El proyecto va asociado a un ritual de pasaje y entrada en la adolescencia que se anuncia con fuertes cambios subjetivos y vinculares propios de este momento vital.
Sin duda tanto el curso preparatorio como la situación de examen y tensión sostenida durante tanto tiempo trastoca la vida familiar. Pero al esfuerzo no hay que temerle. Tener un objetivo, poner en marcha una preparación para lograrlo, dedicarle tiempo y trabajo contando con el apoyo del entorno familiar no es un obstáculo.
Todo lo contrario, es un desafío interesante y saludable. Aquí cabe una diferenciación: qué es esfuerzo y qué es forzado. El esfuerzo es valioso y fortalece mientras no se convierta en una imposición forzada, tironeada, que hay que sostener a cualquier precio.

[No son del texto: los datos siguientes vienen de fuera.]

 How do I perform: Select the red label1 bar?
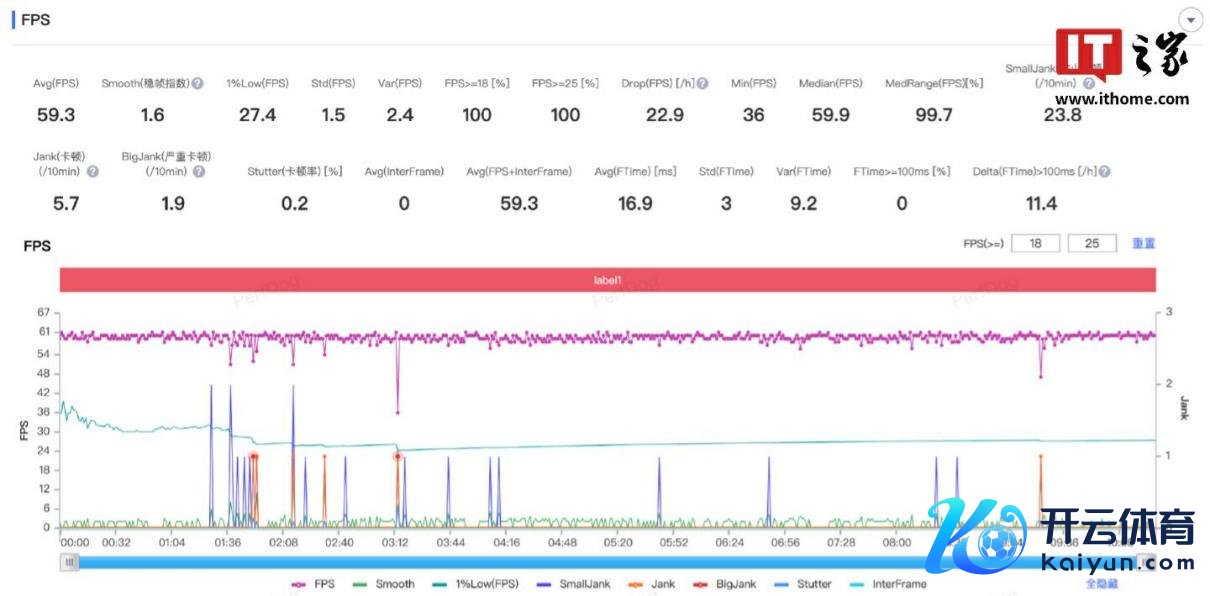click(x=607, y=281)
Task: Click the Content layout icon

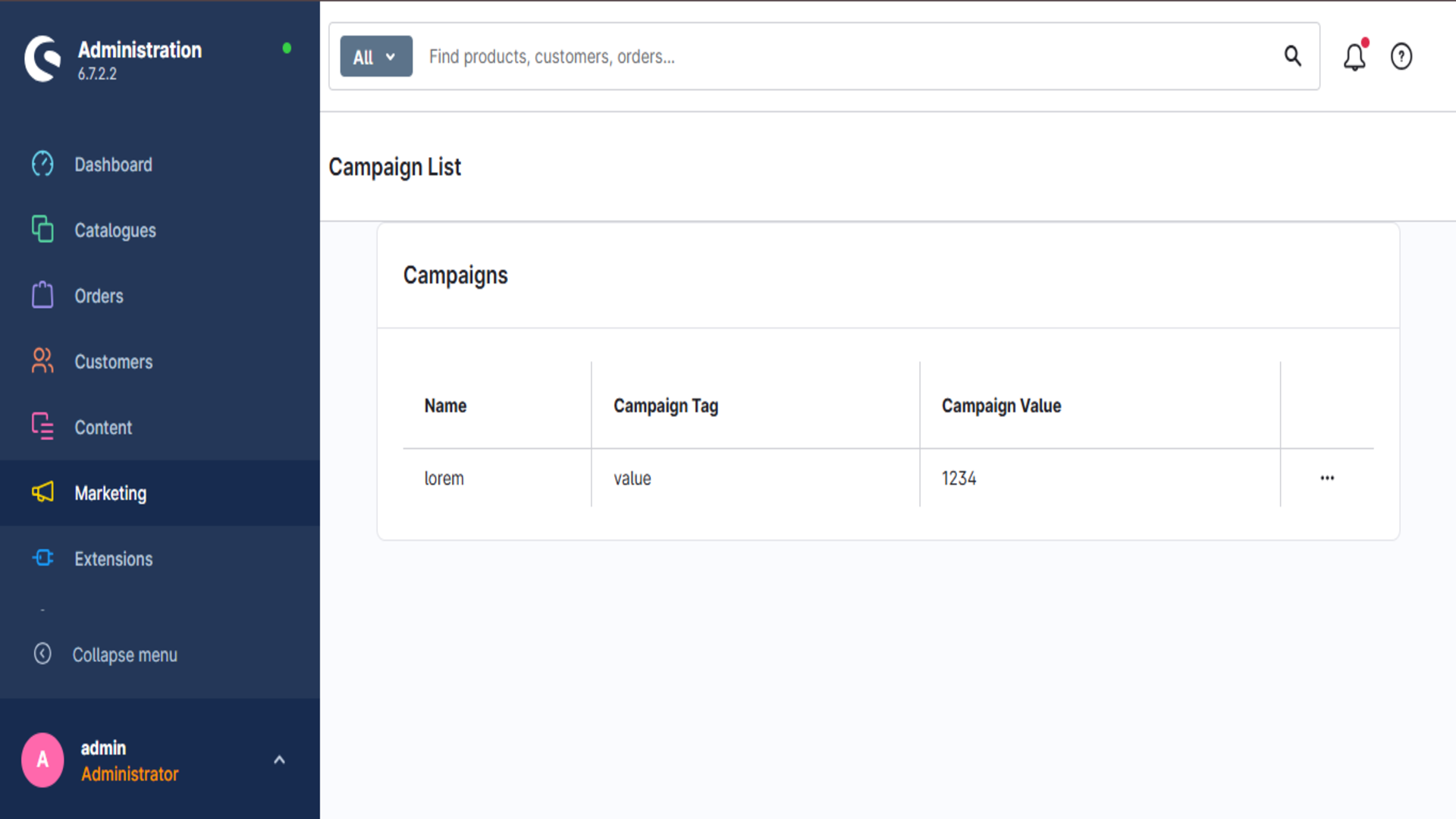Action: click(42, 426)
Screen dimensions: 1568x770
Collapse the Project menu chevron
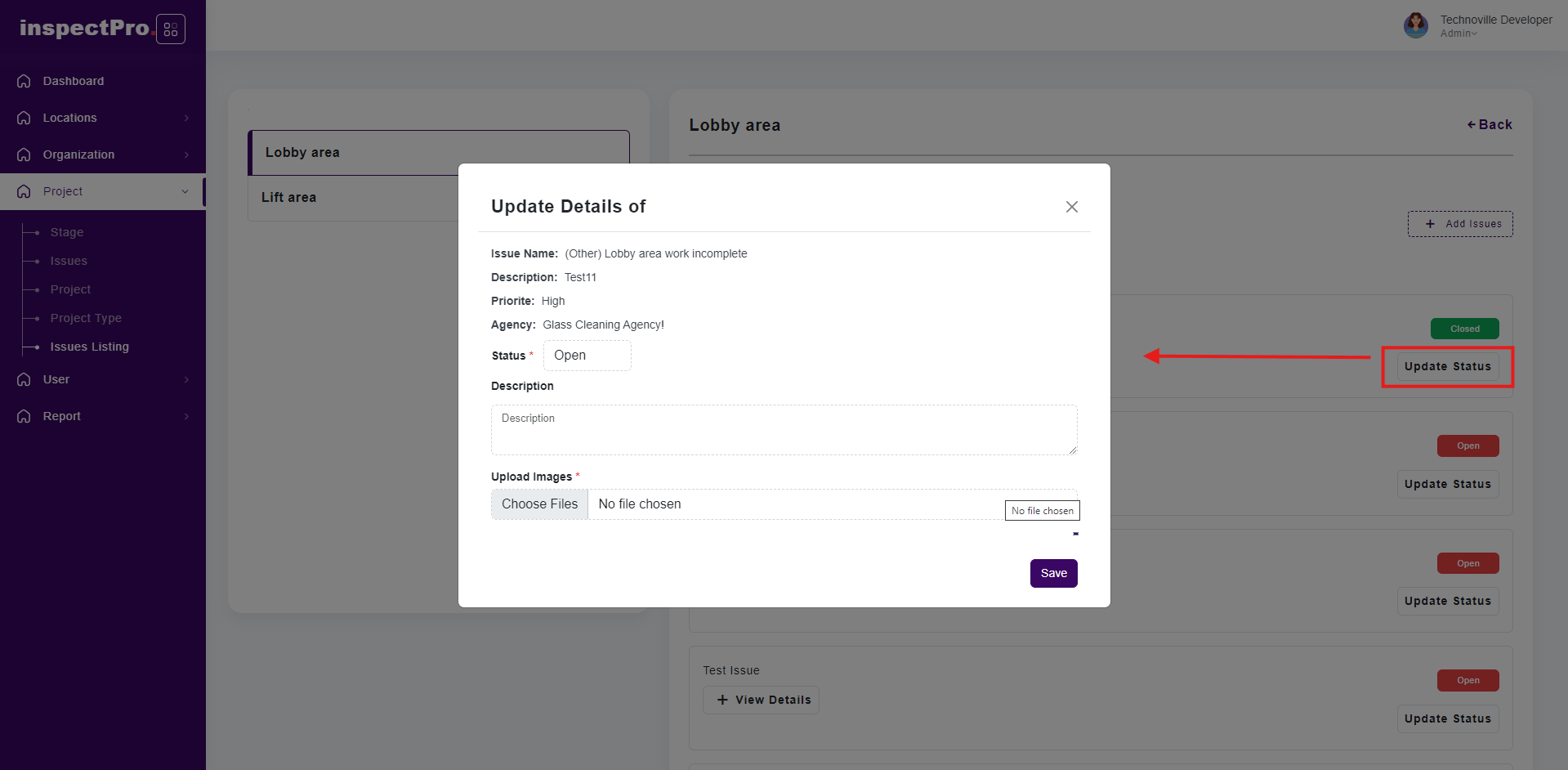click(185, 191)
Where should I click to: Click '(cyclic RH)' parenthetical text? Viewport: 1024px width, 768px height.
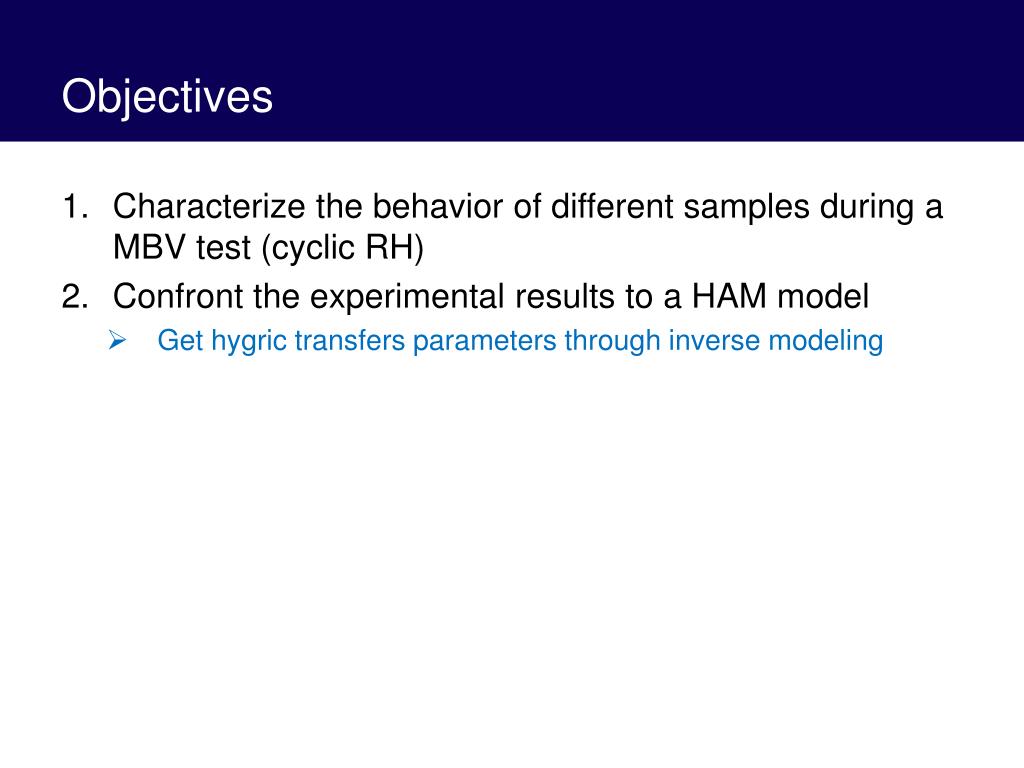click(x=343, y=249)
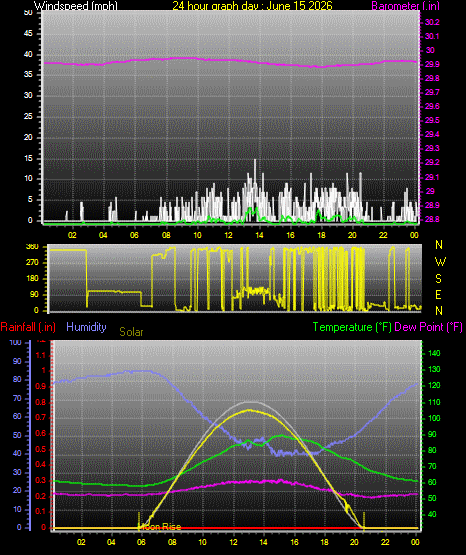
Task: Select the Dew Point (°F) legend label
Action: (428, 327)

Viajar en subte, salir de la burbuja barrial, asistir a un instituto con nuevos compañeros, sentarse a estudiar con un padre, despedirse de la escuela primaria y de la infancia misma forman parte de este arduo tránsito llamado ingreso.
El proyecto académico de la escuela media contempla, por supuesto, las inclinaciones y motivaciones del futuro estudiante, pero a la hora de definir, la injerencia parental es decisiva. Cuando la elección es compartida y consensuada entre todos, el proceso cursa con mayor fluidez y naturalidad.
En nuestro país, las ofertas de enseñanza y formación para nuestros adolescentes son muy pobres. Somos responsables como adultos de hacer del pasaje por la escuela media una travesía vacía, que no los contiene ni los aloja. Que no les ofrece herramientas de vida útiles ni los ayuda a encontrar una pertenencia institucional. Esos sentimientos de extravío propios de los adolescentes, pero exacerbados por propuestas educativas lamentables debieran preocuparnos más que las ansiedades que se movilizan en un año de estudio y logística trabajosos para padres e hijo.
Las escuelas públicas que plantean estos ingresos exigentes, si bien no están exentas de la crisis educativa que nos aqueja en todos los ámbitos, ofrecen la esperanza de preservar valores como la excelencia académica, el reconocimiento al esfuerzo, el orgullo por la pertenencia institucional.
En suma, ni de este temido y fatigoso escenario, ni de tantos otros que atraviesan la adolescencia, hay que huir mientras en la elección haya una apuesta de sentido y de búsqueda.